Meta-DT: Offline Meta-RL as Conditional Sequence Modeling with World Model Disentanglement

Authors: Zhi Wang, Li Zhang, Wenhao Wu, Yuanheng Zhu, Dongbin Zhao, Chunlin Chen

NeurIPS 2024 | Venue PDF | Archive PDF | Plain Text | LLM Run Details

Reproducibility Variable Result LLM Response
Research Type Experimental Experimental results on Mu Jo Co and Meta-World benchmarks across various dataset types show that Meta-DT exhibits superior few and zero-shot generalization capacity compared to strong baselines while being more practical with fewer prerequisites.
Researcher Affiliation Academia 1Nanjing University 2Institution of Automation, Chinese Academy of Sciences EMAIL EMAIL EMAIL
Pseudocode Yes Appendix A. Algorithm Pesudocodes Based on the implementations in Sec. 4, this section gives the brief procedures of our method. First, Algorithm 1 presents the pretraining of the context-aware world model. Then, Algorithm 2 shows the pipeline of training Meta-DT, where the sub-procedure of generating the complementary prompt is given in Algorithm 3. Finally, Algorithm 4 and Algorithm 5 show the few-shot and zero-shot evaluations on test tasks, respectively.
Open Source Code Yes Our code is available at https://github.com/NJU-RL/Meta-DT.
Open Datasets Yes We evaluate all tested methods on three classical benchmarks in meta-RL: i) the 2D navigation environment Point-Robot [25]; ii) the multi-task Mu Jo Co control [55, 36], containing Cheetah-Vel, Cheetah-Dir, Ant-Dir, Hopper-Param, and Walker-Param; and iii) the Meta World manipulation platform [56], including Reach, Sweep, and Door-Lock.

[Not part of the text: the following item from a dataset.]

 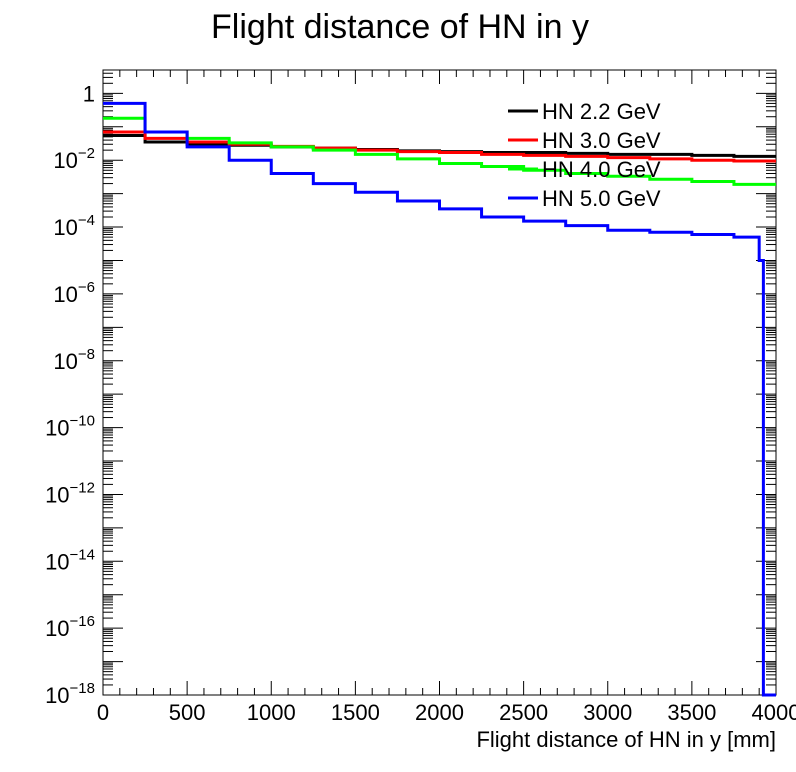 I want to click on x-tick-label: 0, so click(x=103, y=712).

Dataset Splits No For each environment, we randomly sample a distribution of tasks and divide them into the training set T train and test set T test. ... For the Point-Robot and Mu Jo Co environments, we sample 45 tasks for training and another 5 held-out tasks for testing. For Meta-World environments, we sample 15 tasks for training and 5 held-out tasks for testing. (No explicit validation set mentioned for their Meta-DT training, only train/test.)
Hardware Specification Yes We train our models on one Nvidia RTX4080 GPU with the Intel Core i9-10900X CPU and 256G RAM.

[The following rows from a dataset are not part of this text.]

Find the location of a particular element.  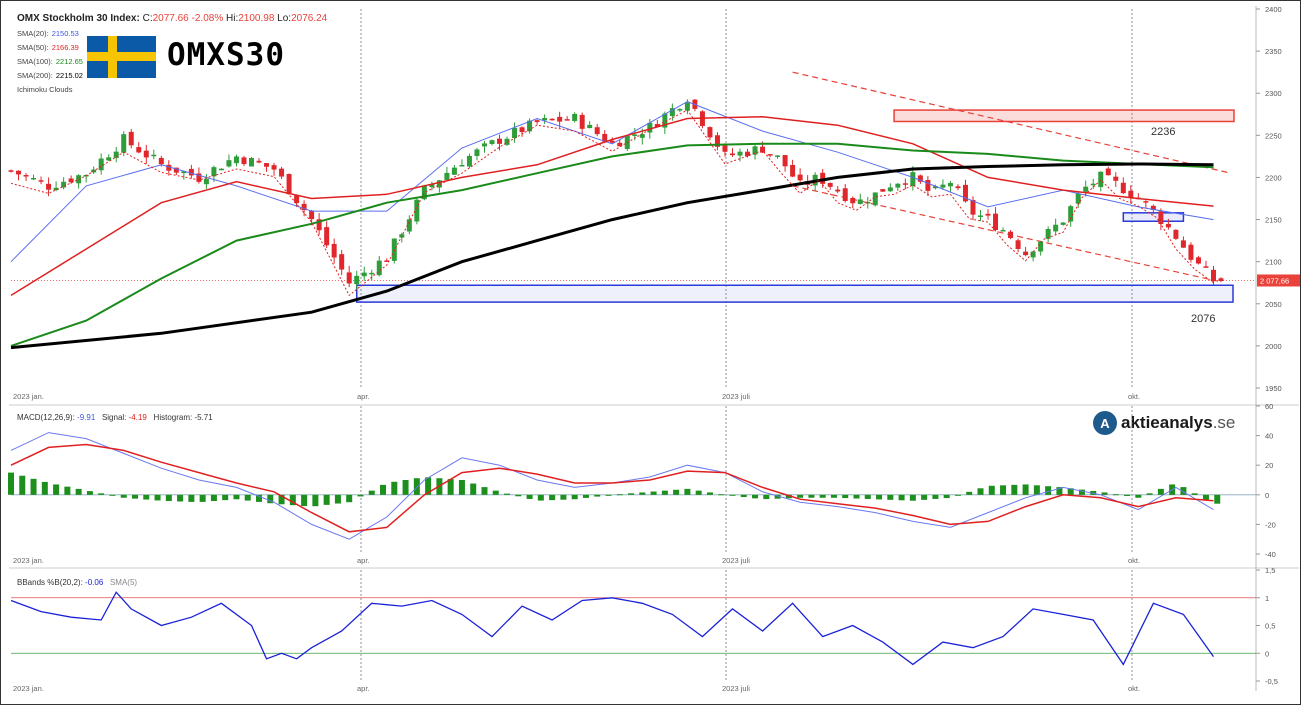

indicator-legend-item: SMA(50): 2166.39 is located at coordinates (48, 48).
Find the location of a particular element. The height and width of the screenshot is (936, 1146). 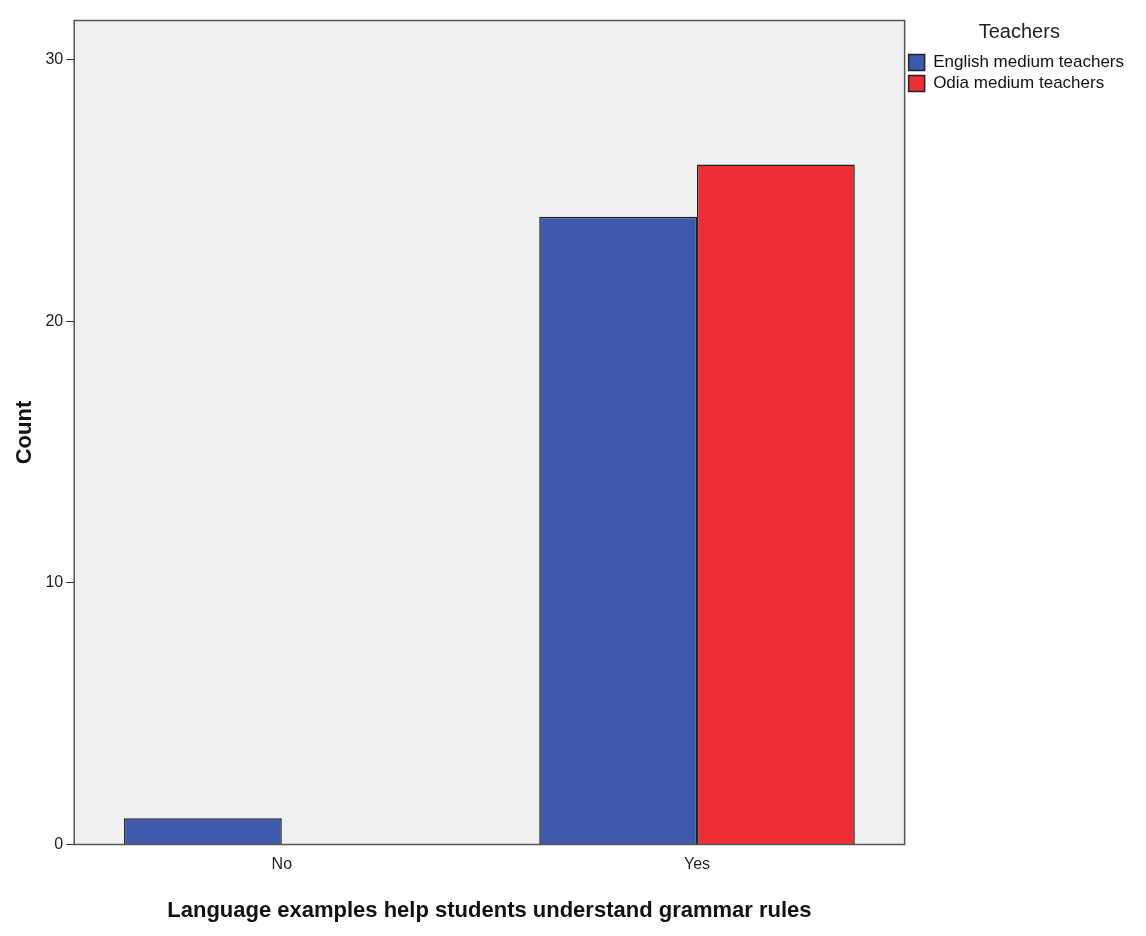

x-tick-label: No is located at coordinates (282, 864).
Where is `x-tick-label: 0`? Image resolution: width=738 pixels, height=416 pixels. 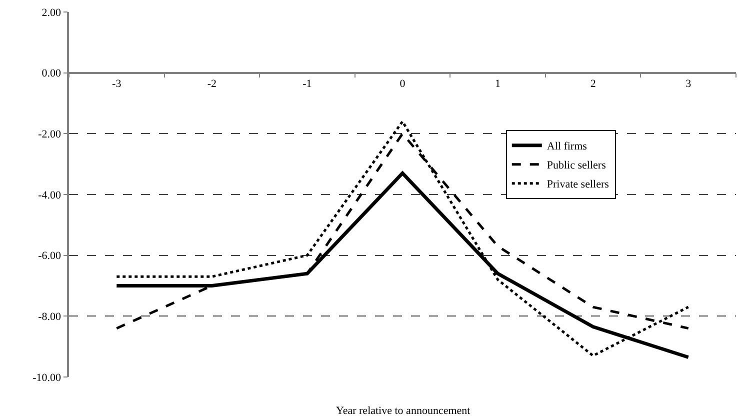
x-tick-label: 0 is located at coordinates (403, 84).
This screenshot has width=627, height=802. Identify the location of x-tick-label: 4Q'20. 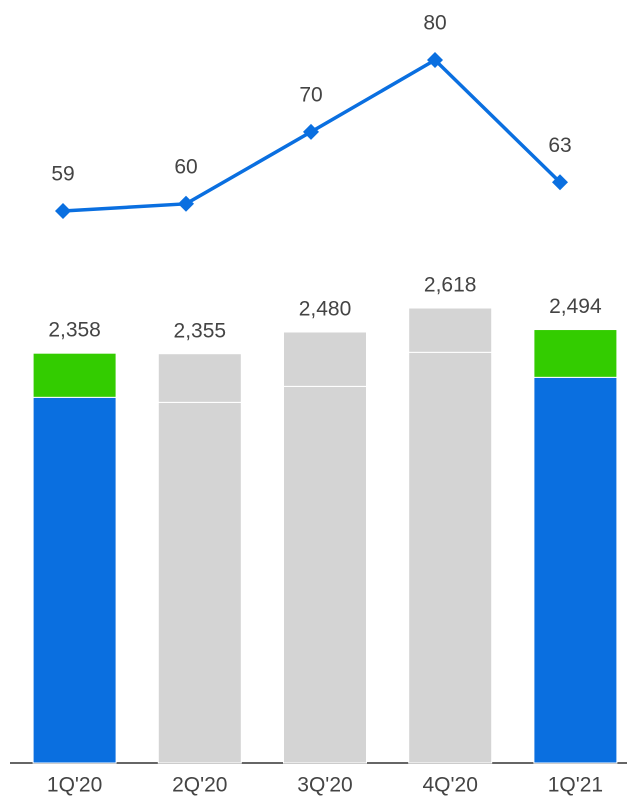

Software Dependencies No The paper mentions implementing Meta-DT based on the official DT codebase and notes optimizer (Adam) and other parameters, but it does not specify versions for key software dependencies like Python, PyTorch/TensorFlow, or CUDA.
Experiment Setup Yes Some common hyperparameters across all report units are set as: optimizer Adam, weight decay 1e-4, linear warmup steps for learning rate decay 10000, gradient norm clip 0.25, dropout 0.1, and batch size 128. Table 7 presents the detailed hyperparameters of Meta-DT trained on the Point-Robot and Mu Jo Co domains with the Medium, Expert, and Mixed datasets. Table 8 presents the detailed hyperparameters of Meta-DT trained on Meta-World environments with the Medium datasets.